The sBold Protocol will onboard only trusted adapters, which is an industry standard, or internally owned and resilient strategists. Initially, the Protocol will rely on the battle-tested 1inch v6 router to aggregate the best liquidity options.
Integrations
sBOLD is built with DeFi composability and integrations in mind. As a yield-bearing, compounding token, the product is a collateral of choice. Money markets integrations could facilitate:
Interest rate arbitrages when the borrowing rates of the fiat-backed stablecoins are below the sBOLD yield;
Cost-efficient off-ramping through USDC and USDT;
Capital-efficient peg stabilization, allowing users to borrow and sell BOLD using sBOLD when the underlying is trading at a premium.
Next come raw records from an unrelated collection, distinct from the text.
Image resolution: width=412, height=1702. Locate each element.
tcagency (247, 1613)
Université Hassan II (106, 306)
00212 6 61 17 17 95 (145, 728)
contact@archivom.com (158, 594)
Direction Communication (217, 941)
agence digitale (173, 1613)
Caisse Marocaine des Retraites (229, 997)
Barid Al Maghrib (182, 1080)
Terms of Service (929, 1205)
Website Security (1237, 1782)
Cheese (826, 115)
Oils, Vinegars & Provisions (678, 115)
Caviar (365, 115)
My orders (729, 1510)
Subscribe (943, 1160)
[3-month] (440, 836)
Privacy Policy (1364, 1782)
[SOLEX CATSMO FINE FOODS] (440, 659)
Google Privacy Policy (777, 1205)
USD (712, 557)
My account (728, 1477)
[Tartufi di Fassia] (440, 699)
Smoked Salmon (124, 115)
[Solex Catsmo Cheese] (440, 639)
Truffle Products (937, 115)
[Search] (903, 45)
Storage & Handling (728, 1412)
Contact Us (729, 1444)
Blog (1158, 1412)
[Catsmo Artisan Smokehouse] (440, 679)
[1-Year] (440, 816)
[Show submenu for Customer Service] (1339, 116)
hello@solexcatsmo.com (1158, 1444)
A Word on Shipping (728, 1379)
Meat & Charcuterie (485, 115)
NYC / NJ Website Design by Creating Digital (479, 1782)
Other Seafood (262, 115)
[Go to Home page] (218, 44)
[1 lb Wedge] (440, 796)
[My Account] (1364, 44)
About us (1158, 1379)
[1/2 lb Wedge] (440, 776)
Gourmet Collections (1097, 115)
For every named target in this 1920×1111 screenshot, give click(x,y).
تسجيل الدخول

Due to the inherent variability of sBOLD’s yield, the asset serves as an interesting playground for yield traders on platforms like Pendle and Spectra. Combining the innovative design of Liquity with sBOLD creates a set of strategies where a user could fix both their borrowing rate on Liquity and their expected yield on BOLD holdings, creating a low-risk arbitrage opportunity.
Last but not least, sBOLD might be the preferred collateral for re-staking protocols due to its price stability, decentralization, and immutability, on the other.
Audits
At K3 Capital, we are primarily a DeFi liquidity provider and a developer. As a result, we understand how paramount the security of the codebase is to users. We took the lessons learned over the years and applied them to the sBold Protocol. We traded complex codes and overly flexible parameters for simple and safe logic.
The contracts are kept as immutable as possible, leaving a few upgradable functions, allowing us to change parameters in case of a dramatic market shift.
The sBold Protocol underwent rigorous code reviews by ChainSecurity. The company has also audited Liquity V2 and is familiar with the nuances of the underlying code design and tail risks.
The Road Ahead
First, Liquity’s forkenomics model allows sBOLD to go crosschain seamlessly. We are already in touch with some of Liquity’s friendly forks and looking forward to speaking with everyone interested to collaborate.
However, we aim to not simply tokenize the Stability Pools. The novel design of Liquity V2 leaves the door open to rate arbitrage between the interest a user pays on their Trove and the yield sBOLD generates.
To put it into perspective, assume Alice sets a 1.50% rate for her credit line, the weighted average interest rate on the platform is 4.5% and the revenue distribution to the Stability Pools remains 75%. In this scenario, the yield of sBOLD is 3.38%, meaning that Alice could earn 1.88% from her credit line. If we assume a loan-to-value ratio of 0.70x, the incremental return on her collateral would be 1.31%:
But how is Alice assured that her interest rate is always below the sBOLD yield and simultaneously not carrying the potential redemption risk? Enters the K3 Vault:
Alice deposits her ETH or LSTs into the K3 Vault. It automatically opens a Trove with the initial interest rate set below the sBOLD yield and LTV based on the market conditions. The borrowed BOLD is simultaneously deposited into sBOLD to earn a yield that more than offsets the interest paid on the credit line.
K3 actively monitors the mempool for peg weaknesses. If there are signs of downward price pressure, the K3 vault automatically assesses the size of the potential redemptions and the behavior of the other borrowers to either increase the interest rate of the Trove or repay the debt in case the strategy is no longer profitable.
Finally, if unexpected redemptions happen, the Vault withdraws the BOLD accumulated and trades them back into the initial collateral asset.